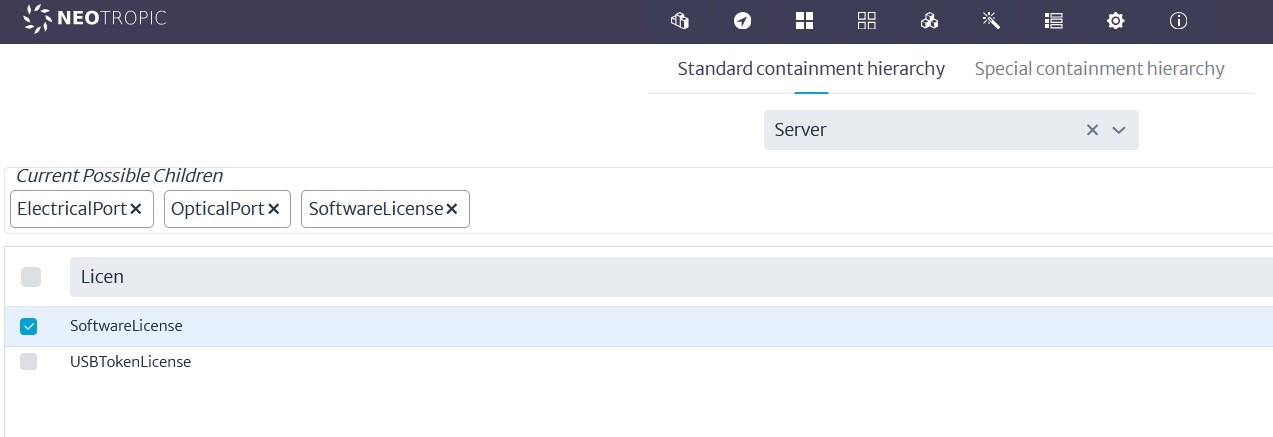This screenshot has width=1273, height=437.
Task: Expand the Server class dropdown arrow
Action: pyautogui.click(x=1119, y=130)
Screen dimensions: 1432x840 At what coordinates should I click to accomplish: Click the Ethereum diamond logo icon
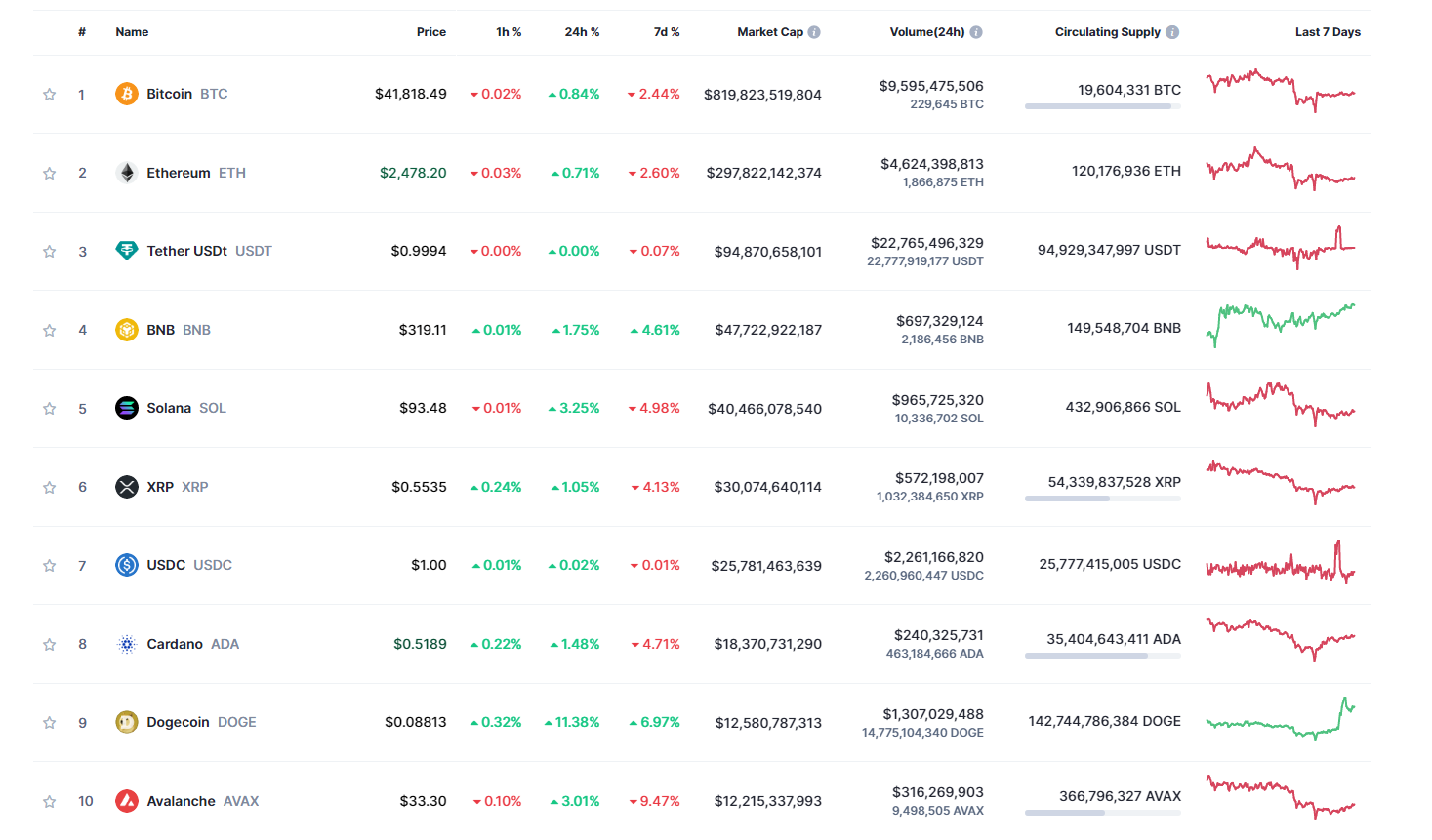(127, 173)
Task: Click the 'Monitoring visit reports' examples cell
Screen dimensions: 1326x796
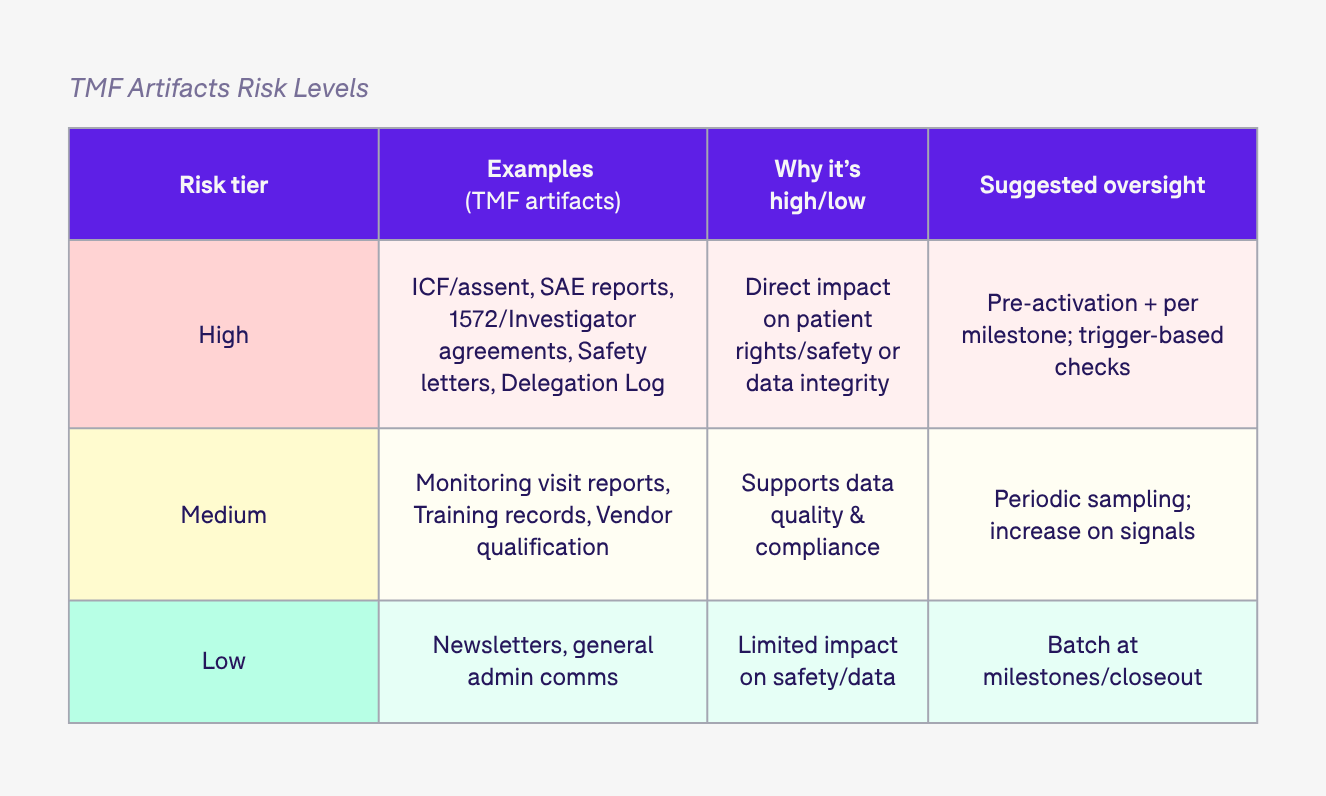Action: click(543, 514)
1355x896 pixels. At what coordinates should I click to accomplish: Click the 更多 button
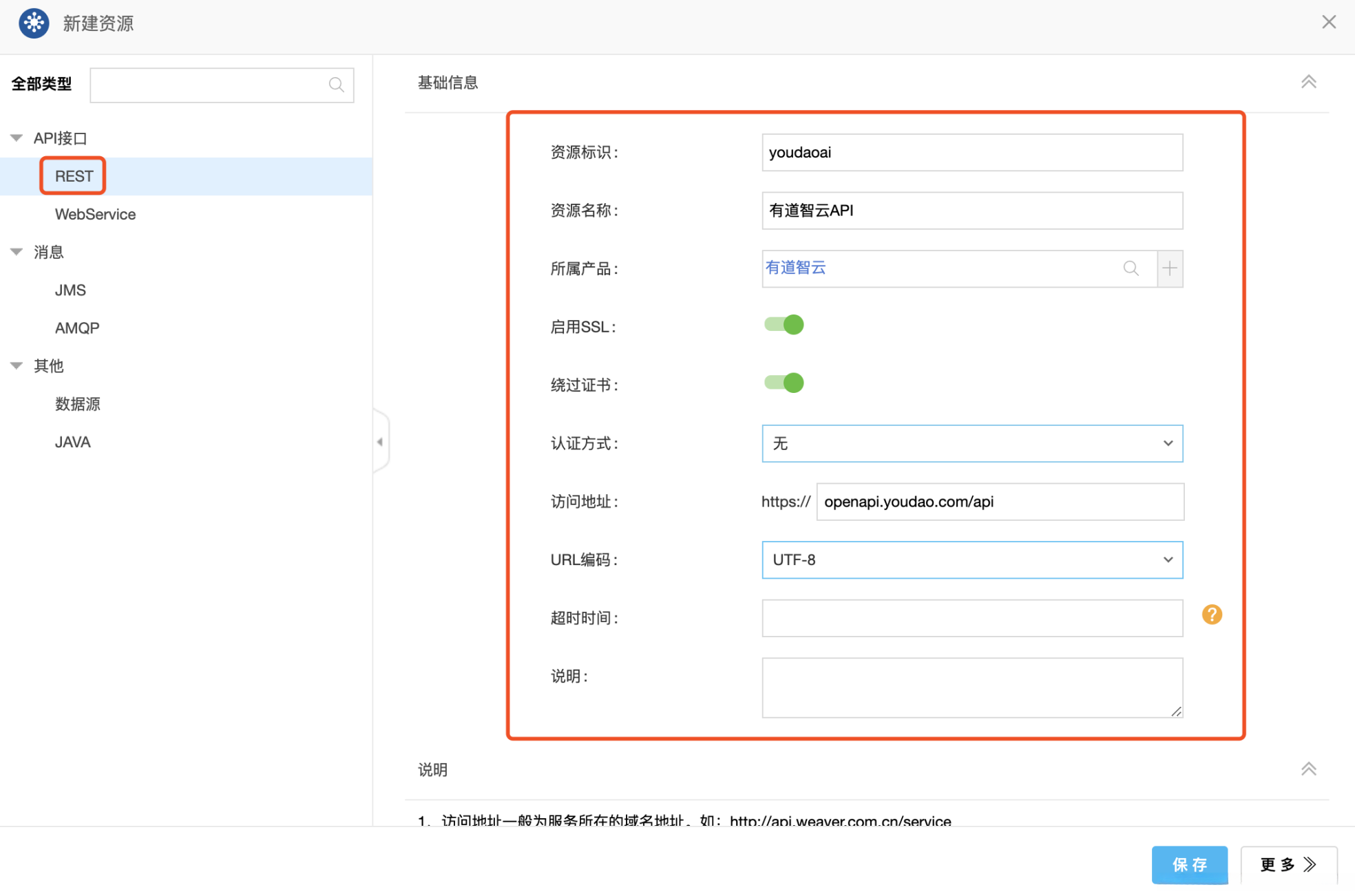pyautogui.click(x=1288, y=865)
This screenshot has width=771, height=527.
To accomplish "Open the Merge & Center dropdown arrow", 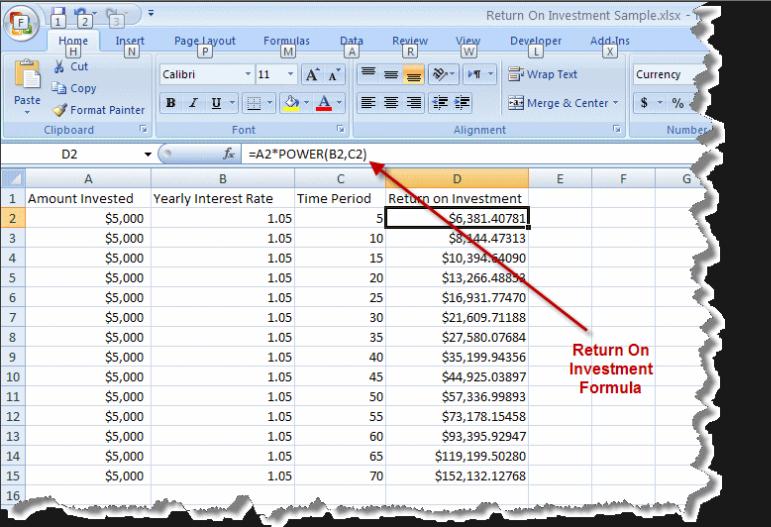I will (x=615, y=103).
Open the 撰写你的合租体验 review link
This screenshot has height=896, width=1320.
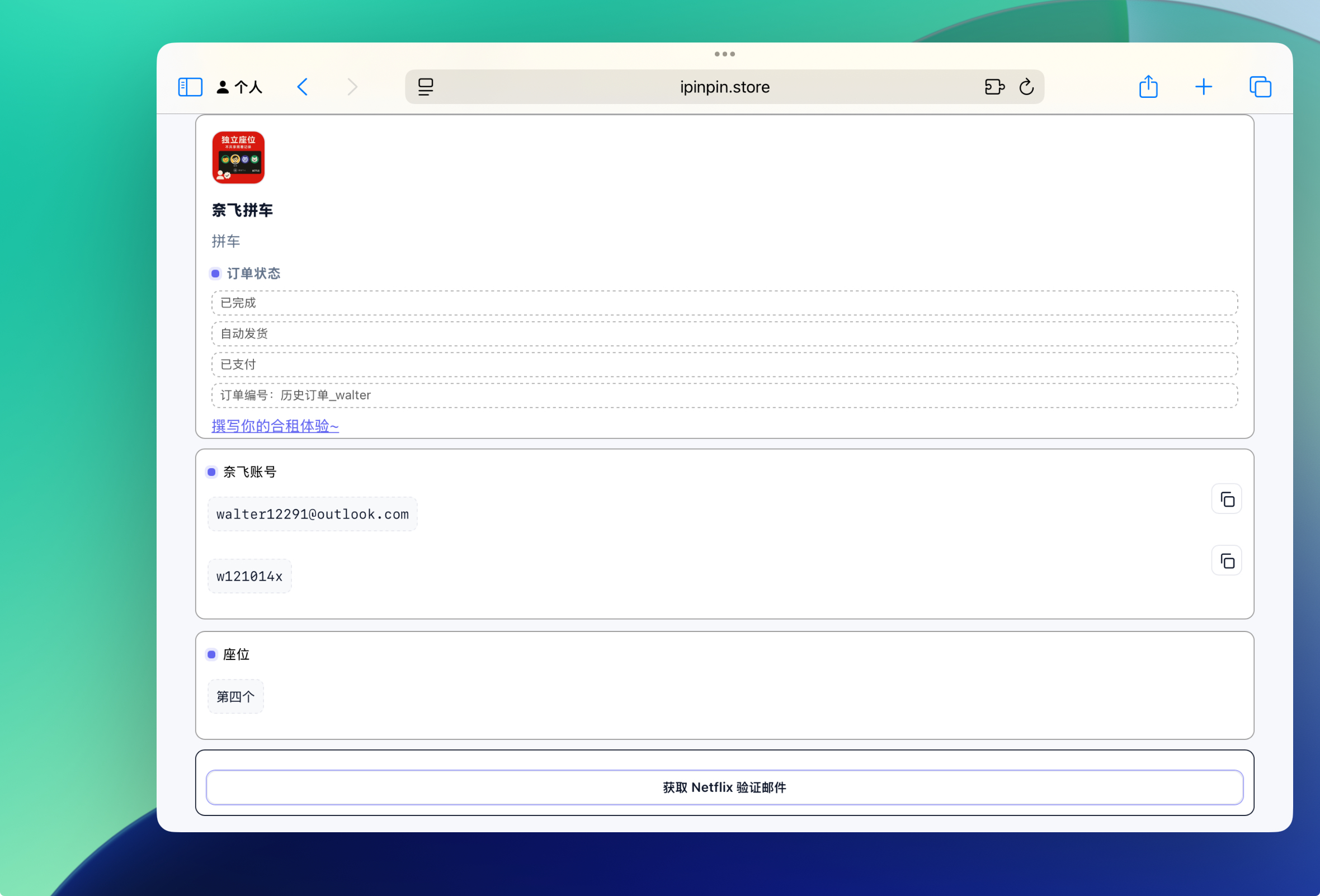275,426
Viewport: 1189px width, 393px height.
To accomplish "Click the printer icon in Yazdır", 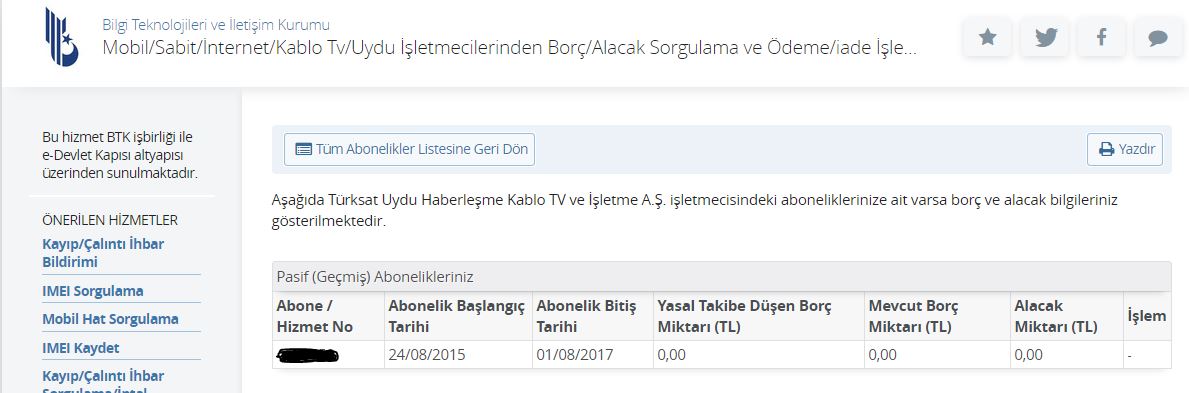I will click(1106, 149).
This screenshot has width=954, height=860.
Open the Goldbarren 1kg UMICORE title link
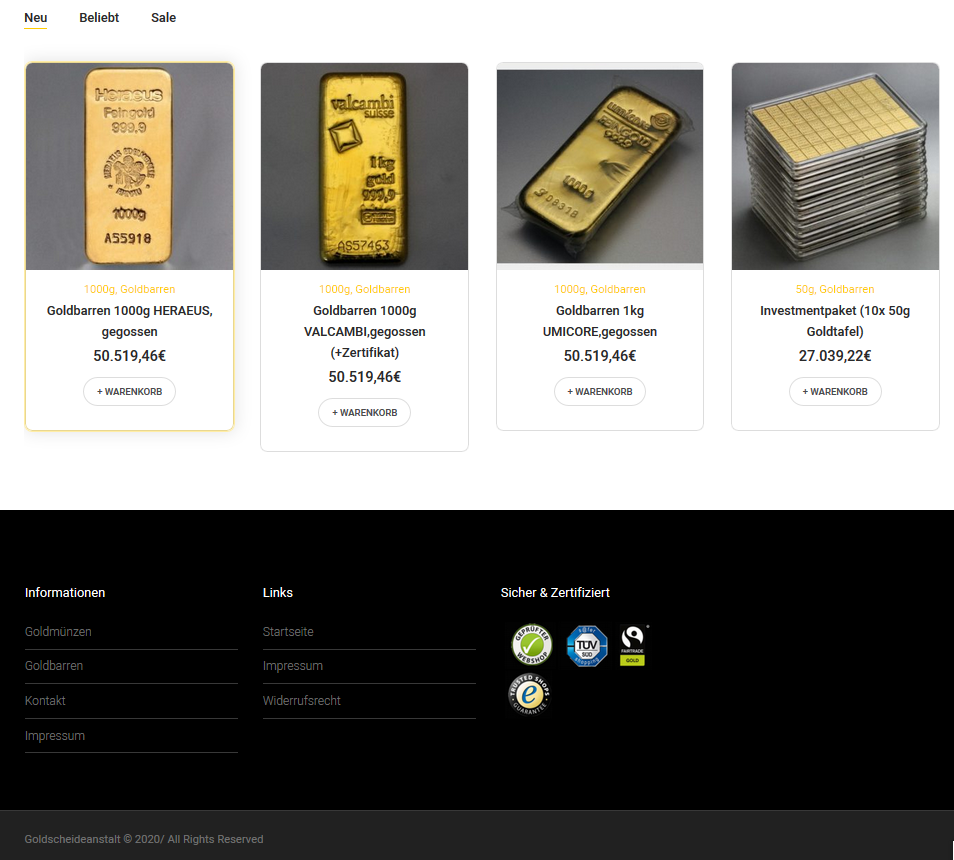tap(600, 321)
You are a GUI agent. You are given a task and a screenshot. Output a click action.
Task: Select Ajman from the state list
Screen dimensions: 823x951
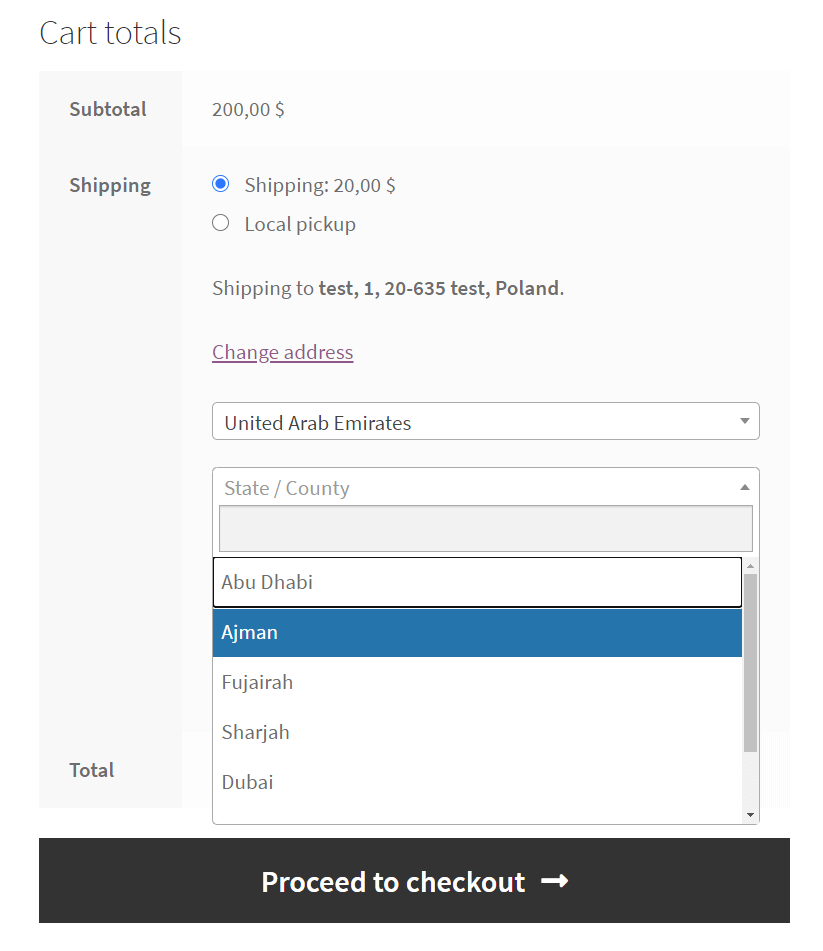(477, 633)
========
**Goal:**
Copy the items from the line containing "You are a GUI" through the end of the items, inclusive, but switch "Ajman" to "Sharjah" and leave everything else unchanged. Leave the pictures out.

**Answer to this problem:**
You are a GUI agent. You are given a task and a screenshot. Output a click action.
Task: Select Sharjah from the state list
Screen dimensions: 823x951
(477, 633)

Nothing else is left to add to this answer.